### What you should do:
When you write the records again, keep every line exactly as it was.

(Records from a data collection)
▼

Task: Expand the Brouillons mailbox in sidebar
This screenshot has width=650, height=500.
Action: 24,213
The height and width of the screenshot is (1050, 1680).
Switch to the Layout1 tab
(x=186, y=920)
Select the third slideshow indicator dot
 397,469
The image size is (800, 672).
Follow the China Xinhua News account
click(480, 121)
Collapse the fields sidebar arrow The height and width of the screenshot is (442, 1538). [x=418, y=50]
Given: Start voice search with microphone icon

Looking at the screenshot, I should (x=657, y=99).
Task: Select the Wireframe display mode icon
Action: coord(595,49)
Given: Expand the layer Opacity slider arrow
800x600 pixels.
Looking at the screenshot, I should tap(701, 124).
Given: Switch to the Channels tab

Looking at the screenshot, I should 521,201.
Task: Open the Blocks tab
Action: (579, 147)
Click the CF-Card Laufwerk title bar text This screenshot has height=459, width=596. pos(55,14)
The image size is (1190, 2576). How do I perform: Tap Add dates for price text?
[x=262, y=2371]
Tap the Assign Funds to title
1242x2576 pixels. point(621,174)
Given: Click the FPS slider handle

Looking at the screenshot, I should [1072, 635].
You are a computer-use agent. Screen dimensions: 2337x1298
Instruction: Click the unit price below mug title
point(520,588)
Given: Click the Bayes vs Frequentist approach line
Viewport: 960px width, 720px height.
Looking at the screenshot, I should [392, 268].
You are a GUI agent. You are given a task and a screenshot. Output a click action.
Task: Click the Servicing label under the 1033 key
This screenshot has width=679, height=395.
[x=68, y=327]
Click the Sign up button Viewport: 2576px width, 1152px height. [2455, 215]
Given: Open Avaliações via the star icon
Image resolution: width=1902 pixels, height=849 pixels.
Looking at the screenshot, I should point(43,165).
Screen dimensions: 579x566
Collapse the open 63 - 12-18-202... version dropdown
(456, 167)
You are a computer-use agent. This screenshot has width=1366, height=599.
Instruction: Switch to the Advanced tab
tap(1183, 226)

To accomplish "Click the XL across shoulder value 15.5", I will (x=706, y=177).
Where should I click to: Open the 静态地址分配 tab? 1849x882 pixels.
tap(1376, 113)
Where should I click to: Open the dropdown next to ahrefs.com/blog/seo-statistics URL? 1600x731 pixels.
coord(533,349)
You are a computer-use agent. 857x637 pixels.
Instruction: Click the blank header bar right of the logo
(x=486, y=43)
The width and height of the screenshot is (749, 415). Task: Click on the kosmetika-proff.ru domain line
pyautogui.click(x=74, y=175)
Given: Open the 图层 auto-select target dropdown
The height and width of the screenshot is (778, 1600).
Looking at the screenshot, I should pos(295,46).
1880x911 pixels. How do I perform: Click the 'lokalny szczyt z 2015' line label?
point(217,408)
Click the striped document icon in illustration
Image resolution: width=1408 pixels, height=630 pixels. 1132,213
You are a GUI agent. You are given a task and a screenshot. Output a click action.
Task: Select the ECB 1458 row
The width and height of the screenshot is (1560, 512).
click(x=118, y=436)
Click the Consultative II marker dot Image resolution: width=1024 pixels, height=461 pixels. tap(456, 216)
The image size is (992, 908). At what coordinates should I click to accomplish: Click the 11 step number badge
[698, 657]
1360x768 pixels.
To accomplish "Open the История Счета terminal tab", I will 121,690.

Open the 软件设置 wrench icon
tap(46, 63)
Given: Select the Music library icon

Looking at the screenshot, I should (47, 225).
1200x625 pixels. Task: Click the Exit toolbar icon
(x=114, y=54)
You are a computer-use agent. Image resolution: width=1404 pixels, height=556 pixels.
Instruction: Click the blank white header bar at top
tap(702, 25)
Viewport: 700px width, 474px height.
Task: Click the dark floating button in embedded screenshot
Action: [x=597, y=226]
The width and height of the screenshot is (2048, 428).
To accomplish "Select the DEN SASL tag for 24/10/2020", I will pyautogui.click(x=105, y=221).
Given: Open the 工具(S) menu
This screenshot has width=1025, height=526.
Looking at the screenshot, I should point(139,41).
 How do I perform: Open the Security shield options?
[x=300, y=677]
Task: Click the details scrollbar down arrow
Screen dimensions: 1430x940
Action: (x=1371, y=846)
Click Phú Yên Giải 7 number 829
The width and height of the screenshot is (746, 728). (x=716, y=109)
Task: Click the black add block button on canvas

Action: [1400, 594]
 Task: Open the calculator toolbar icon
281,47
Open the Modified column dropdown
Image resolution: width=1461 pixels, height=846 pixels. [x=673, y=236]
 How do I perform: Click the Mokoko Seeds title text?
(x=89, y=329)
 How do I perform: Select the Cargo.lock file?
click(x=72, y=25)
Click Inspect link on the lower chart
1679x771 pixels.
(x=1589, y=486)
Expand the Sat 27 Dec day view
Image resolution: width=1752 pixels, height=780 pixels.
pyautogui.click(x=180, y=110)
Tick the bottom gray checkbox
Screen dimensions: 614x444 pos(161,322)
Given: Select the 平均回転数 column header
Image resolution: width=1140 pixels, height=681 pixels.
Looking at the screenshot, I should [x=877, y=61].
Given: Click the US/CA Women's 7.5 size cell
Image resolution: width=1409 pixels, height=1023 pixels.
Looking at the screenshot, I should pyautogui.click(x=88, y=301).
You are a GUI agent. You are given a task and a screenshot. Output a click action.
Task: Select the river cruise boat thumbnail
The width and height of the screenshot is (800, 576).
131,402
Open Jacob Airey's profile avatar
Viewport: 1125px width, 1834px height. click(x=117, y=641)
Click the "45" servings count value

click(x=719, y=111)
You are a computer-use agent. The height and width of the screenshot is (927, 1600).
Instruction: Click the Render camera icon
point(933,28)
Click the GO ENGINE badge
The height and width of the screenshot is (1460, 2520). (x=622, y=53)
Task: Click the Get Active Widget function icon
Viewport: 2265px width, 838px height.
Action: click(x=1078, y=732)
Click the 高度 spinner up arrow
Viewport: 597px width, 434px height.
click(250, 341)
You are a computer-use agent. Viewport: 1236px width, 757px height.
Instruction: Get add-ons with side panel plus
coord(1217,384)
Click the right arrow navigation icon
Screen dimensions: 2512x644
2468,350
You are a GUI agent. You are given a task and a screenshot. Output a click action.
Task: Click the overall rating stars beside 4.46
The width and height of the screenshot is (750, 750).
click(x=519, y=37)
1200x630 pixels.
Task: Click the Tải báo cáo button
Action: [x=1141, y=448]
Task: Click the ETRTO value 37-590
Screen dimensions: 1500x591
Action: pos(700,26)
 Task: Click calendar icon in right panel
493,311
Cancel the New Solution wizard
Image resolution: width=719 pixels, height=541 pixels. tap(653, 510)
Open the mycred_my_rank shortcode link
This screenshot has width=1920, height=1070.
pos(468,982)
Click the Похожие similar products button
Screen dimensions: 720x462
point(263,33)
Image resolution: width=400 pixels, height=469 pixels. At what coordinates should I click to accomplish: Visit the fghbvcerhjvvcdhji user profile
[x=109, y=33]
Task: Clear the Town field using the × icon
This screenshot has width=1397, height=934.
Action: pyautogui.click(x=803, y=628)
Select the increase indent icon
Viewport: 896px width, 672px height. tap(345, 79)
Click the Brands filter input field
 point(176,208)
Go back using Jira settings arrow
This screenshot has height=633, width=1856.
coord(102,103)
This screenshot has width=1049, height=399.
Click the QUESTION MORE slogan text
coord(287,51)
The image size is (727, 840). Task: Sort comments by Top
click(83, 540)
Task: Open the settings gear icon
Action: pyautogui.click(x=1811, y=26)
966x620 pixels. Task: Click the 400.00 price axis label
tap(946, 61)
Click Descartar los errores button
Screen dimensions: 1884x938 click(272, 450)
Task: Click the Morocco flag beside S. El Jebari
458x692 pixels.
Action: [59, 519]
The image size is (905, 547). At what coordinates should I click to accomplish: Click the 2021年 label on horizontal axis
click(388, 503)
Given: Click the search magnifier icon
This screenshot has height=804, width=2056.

▲

### Answer for the task:
Task: Expand the Brouillons mailbox in sidebar
This screenshot has width=650, height=500.
Action: 24,213
The height and width of the screenshot is (1050, 1680).
Switch to the Layout1 tab
(x=186, y=920)
Select the third slideshow indicator dot
 397,469
The image size is (800, 672).
Follow the China Xinhua News account
click(480, 121)
Collapse the fields sidebar arrow The height and width of the screenshot is (442, 1538). [x=418, y=50]
Given: Start voice search with microphone icon

Looking at the screenshot, I should (x=657, y=99).
Task: Select the Wireframe display mode icon
Action: coord(595,49)
Given: Expand the layer Opacity slider arrow
800x600 pixels.
Looking at the screenshot, I should tap(701, 124).
Given: Switch to the Channels tab

Looking at the screenshot, I should 521,201.
Task: Open the Blocks tab
Action: (579, 147)
Click the CF-Card Laufwerk title bar text This screenshot has height=459, width=596. pos(55,14)
The image size is (1190, 2576). How do I perform: Tap Add dates for price text?
[x=262, y=2371]
Tap the Assign Funds to title
1242x2576 pixels. point(621,174)
Given: Click the FPS slider handle

Looking at the screenshot, I should [1072, 635].
You are a computer-use agent. Screen dimensions: 2337x1298
Instruction: Click the unit price below mug title
point(520,588)
Given: Click the Bayes vs Frequentist approach line
Viewport: 960px width, 720px height.
Looking at the screenshot, I should [392, 268].
You are a GUI agent. You are given a task and a screenshot. Output a click action.
Task: Click the Servicing label under the 1033 key
This screenshot has width=679, height=395.
[x=68, y=327]
Click the Sign up button Viewport: 2576px width, 1152px height. [2455, 215]
Given: Open Avaliações via the star icon
Image resolution: width=1902 pixels, height=849 pixels.
Looking at the screenshot, I should point(43,165).
Screen dimensions: 579x566
Collapse the open 63 - 12-18-202... version dropdown
(456, 167)
You are a computer-use agent. This screenshot has width=1366, height=599.
Instruction: Switch to the Advanced tab
tap(1183, 226)

To accomplish "Click the XL across shoulder value 15.5", I will (x=706, y=177).
Where should I click to: Open the 静态地址分配 tab? 1849x882 pixels.
tap(1376, 113)
Where should I click to: Open the dropdown next to ahrefs.com/blog/seo-statistics URL? 1600x731 pixels.
coord(533,349)
You are a computer-use agent. 857x637 pixels.
Instruction: Click the blank header bar right of the logo
(x=486, y=43)
The width and height of the screenshot is (749, 415). Task: Click on the kosmetika-proff.ru domain line
pyautogui.click(x=74, y=175)
Given: Open the 图层 auto-select target dropdown
The height and width of the screenshot is (778, 1600).
Looking at the screenshot, I should pos(295,46).
1880x911 pixels. How do I perform: Click the 'lokalny szczyt z 2015' line label?
point(217,408)
Click the striped document icon in illustration
Image resolution: width=1408 pixels, height=630 pixels. 1132,213
You are a GUI agent. You are given a task and a screenshot. Output a click action.
Task: Select the ECB 1458 row
The width and height of the screenshot is (1560, 512).
click(x=118, y=436)
Click the Consultative II marker dot Image resolution: width=1024 pixels, height=461 pixels. tap(456, 216)
The image size is (992, 908). At what coordinates should I click to accomplish: Click the 11 step number badge
[698, 657]
1360x768 pixels.
To accomplish "Open the История Счета terminal tab", I will 121,690.

Open the 软件设置 wrench icon
tap(46, 63)
Given: Select the Music library icon

Looking at the screenshot, I should (47, 225).
1200x625 pixels. Task: Click the Exit toolbar icon
(x=114, y=54)
You are a computer-use agent. Image resolution: width=1404 pixels, height=556 pixels.
Instruction: Click the blank white header bar at top
tap(702, 25)
Viewport: 700px width, 474px height.
Task: Click the dark floating button in embedded screenshot
Action: [x=597, y=226]
The width and height of the screenshot is (2048, 428).
To accomplish "Select the DEN SASL tag for 24/10/2020", I will pyautogui.click(x=105, y=221).
Given: Open the 工具(S) menu
This screenshot has width=1025, height=526.
Looking at the screenshot, I should point(139,41).
 How do I perform: Open the Security shield options?
[x=300, y=677]
Task: Click the details scrollbar down arrow
Screen dimensions: 1430x940
Action: (x=1371, y=846)
Click Phú Yên Giải 7 number 829
The width and height of the screenshot is (746, 728). (x=716, y=109)
Task: Click the black add block button on canvas

Action: [1400, 594]
 Task: Open the calculator toolbar icon
281,47
Open the Modified column dropdown
Image resolution: width=1461 pixels, height=846 pixels. [x=673, y=236]
 How do I perform: Click the Mokoko Seeds title text?
(x=89, y=329)
 How do I perform: Select the Cargo.lock file?
click(x=72, y=25)
Click Inspect link on the lower chart
1679x771 pixels.
(x=1589, y=486)
Expand the Sat 27 Dec day view
Image resolution: width=1752 pixels, height=780 pixels.
pyautogui.click(x=180, y=110)
Tick the bottom gray checkbox
Screen dimensions: 614x444 pos(161,322)
Given: Select the 平均回転数 column header
Image resolution: width=1140 pixels, height=681 pixels.
Looking at the screenshot, I should [x=877, y=61].
Given: Click the US/CA Women's 7.5 size cell
Image resolution: width=1409 pixels, height=1023 pixels.
Looking at the screenshot, I should pyautogui.click(x=88, y=301).
You are a GUI agent. You are given a task and a screenshot. Output a click action.
Task: Select the river cruise boat thumbnail
The width and height of the screenshot is (800, 576).
131,402
Open Jacob Airey's profile avatar
Viewport: 1125px width, 1834px height. click(x=117, y=641)
Click the "45" servings count value

click(x=719, y=111)
You are a computer-use agent. The height and width of the screenshot is (927, 1600).
Instruction: Click the Render camera icon
point(933,28)
Click the GO ENGINE badge
The height and width of the screenshot is (1460, 2520). (x=622, y=53)
Task: Click the Get Active Widget function icon
Viewport: 2265px width, 838px height.
Action: click(x=1078, y=732)
Click the 高度 spinner up arrow
Viewport: 597px width, 434px height.
click(250, 341)
You are a computer-use agent. Viewport: 1236px width, 757px height.
Instruction: Get add-ons with side panel plus
coord(1217,384)
Click the right arrow navigation icon
Screen dimensions: 2512x644
2468,350
You are a GUI agent. You are given a task and a screenshot. Output a click action.
Task: Click the overall rating stars beside 4.46
The width and height of the screenshot is (750, 750).
click(x=519, y=37)
1200x630 pixels.
Task: Click the Tải báo cáo button
Action: [x=1141, y=448]
Task: Click the ETRTO value 37-590
Screen dimensions: 1500x591
Action: pos(700,26)
 Task: Click calendar icon in right panel
493,311
Cancel the New Solution wizard
Image resolution: width=719 pixels, height=541 pixels. tap(653, 510)
Open the mycred_my_rank shortcode link
This screenshot has width=1920, height=1070.
pos(468,982)
Click the Похожие similar products button
Screen dimensions: 720x462
point(263,33)
Image resolution: width=400 pixels, height=469 pixels. At what coordinates should I click to accomplish: Visit the fghbvcerhjvvcdhji user profile
[x=109, y=33]
Task: Clear the Town field using the × icon
This screenshot has width=1397, height=934.
Action: pyautogui.click(x=803, y=628)
Select the increase indent icon
Viewport: 896px width, 672px height. tap(345, 79)
Click the Brands filter input field
 point(176,208)
Go back using Jira settings arrow
This screenshot has height=633, width=1856.
coord(102,103)
This screenshot has width=1049, height=399.
Click the QUESTION MORE slogan text
coord(287,51)
The image size is (727, 840). Task: Sort comments by Top
click(83, 540)
Task: Open the settings gear icon
Action: pyautogui.click(x=1811, y=26)
966x620 pixels. Task: Click the 400.00 price axis label
tap(946, 61)
Click Descartar los errores button
Screen dimensions: 1884x938 click(272, 450)
Task: Click the Morocco flag beside S. El Jebari
458x692 pixels.
Action: [59, 519]
The image size is (905, 547). At what coordinates should I click to accomplish: Click the 2021年 label on horizontal axis
click(388, 503)
Given: Click the search magnifier icon
This screenshot has height=804, width=2056.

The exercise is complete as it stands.